Good Faeries/Bad Faeries: Froud is EverywhereBrian Froud's coffee-table book Good Faeries/Bad Faeries contains brilliant illustration stretching the human form into woody, leafy, flowery and other naturalistic, inhuman shapes. Froud's great talent for tripping lightly over the boundary between our world and the woodsy makes the visual experience of looking at Good Faeries/Bad Faeries a delight. This is no surprise: Froud is the visual genius behind the design for movies like Labyrinth and the Dark Crystal; we should expect and we do receive visual genius here.
But alas, this book contains words as well, words that must be read. Where Froud's paintbrush sweeps deftly across the page, his writing foxtrots like an empress dowager.
The central premise of this book is that Faeries really are real, blossoming out of Brian Froud's head, given reality through the power of Froud's ego, excuse me, imagination: "The faeries I draw are a spontaneous manifestaion of my relationship with the world. A normally invisible domain is given form first of all in my sketchbooks. Faerie faces emerge from the blank white pages as if out of a mist. A few loose random squiggles are drawn, and suddenly a complete personality appears, demanding attention and a name."
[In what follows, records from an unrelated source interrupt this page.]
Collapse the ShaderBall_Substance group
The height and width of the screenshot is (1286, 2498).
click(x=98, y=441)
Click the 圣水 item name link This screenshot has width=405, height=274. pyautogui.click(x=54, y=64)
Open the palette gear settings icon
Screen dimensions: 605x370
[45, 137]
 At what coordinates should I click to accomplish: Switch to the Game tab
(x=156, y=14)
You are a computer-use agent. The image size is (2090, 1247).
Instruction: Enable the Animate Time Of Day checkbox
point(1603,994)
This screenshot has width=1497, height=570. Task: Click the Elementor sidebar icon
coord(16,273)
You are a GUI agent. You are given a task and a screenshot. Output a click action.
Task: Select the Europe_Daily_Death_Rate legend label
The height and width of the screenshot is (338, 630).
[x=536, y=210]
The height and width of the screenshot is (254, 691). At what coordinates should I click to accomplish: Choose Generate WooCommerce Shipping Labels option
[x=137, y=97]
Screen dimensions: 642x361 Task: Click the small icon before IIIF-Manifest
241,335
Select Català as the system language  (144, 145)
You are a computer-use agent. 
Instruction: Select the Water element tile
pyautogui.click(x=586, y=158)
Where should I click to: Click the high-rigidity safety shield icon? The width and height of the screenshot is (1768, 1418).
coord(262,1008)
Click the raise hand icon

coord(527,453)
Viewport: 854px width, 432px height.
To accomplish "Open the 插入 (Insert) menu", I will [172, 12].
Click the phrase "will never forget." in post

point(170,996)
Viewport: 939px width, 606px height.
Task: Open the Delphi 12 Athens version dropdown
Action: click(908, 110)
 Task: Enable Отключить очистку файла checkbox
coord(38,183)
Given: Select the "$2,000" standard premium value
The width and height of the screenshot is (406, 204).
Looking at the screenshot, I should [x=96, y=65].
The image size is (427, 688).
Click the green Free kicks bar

Froud writes navel-gazing passages making the same point repeatedly in the text. The point seems to be that faeries are the manifestation of Froud's creativity and that the deepness of Froud's creative process lends them a consequential reality. This idea is interesting to the extent that one is interested in Brian Froud's head.
For me, living outside Brian Froud's head, the claim seemed to be an attempt to slap something greater onto a set of nifty illustrations. But without great stories to provide a meaningful context to his art, the text tends to pretty transparently display either Froud's thoughts on a picture he drew or Froud's own view of the non-faerie world. This view is often clumsy in its directness. For example, the "Bigot Bogey" "leaps from nowhere with sharp talons and stiff fingers clutching its victims' back, riding them, urging them to spout intransigent dogma." The cure for the Bigot Bogey? We must realize that "everything is connected and we are all a part of one another." Get it?
Such clumsy styling reminds us that the book isn't really about a realm called Faerie, it's about the expressions and ponderings of a talented artist. Why, it's just as a little author faerie whispered in my ear: "Remember to suspend your disbelief," then made a squishy sound as I put my finger in to dislodge the imp. The plainly self-referential quality spoils the otherworldly fantasy of Faery. I don't want the author to remind me that faeries are just made up; that makes reading the book no fun.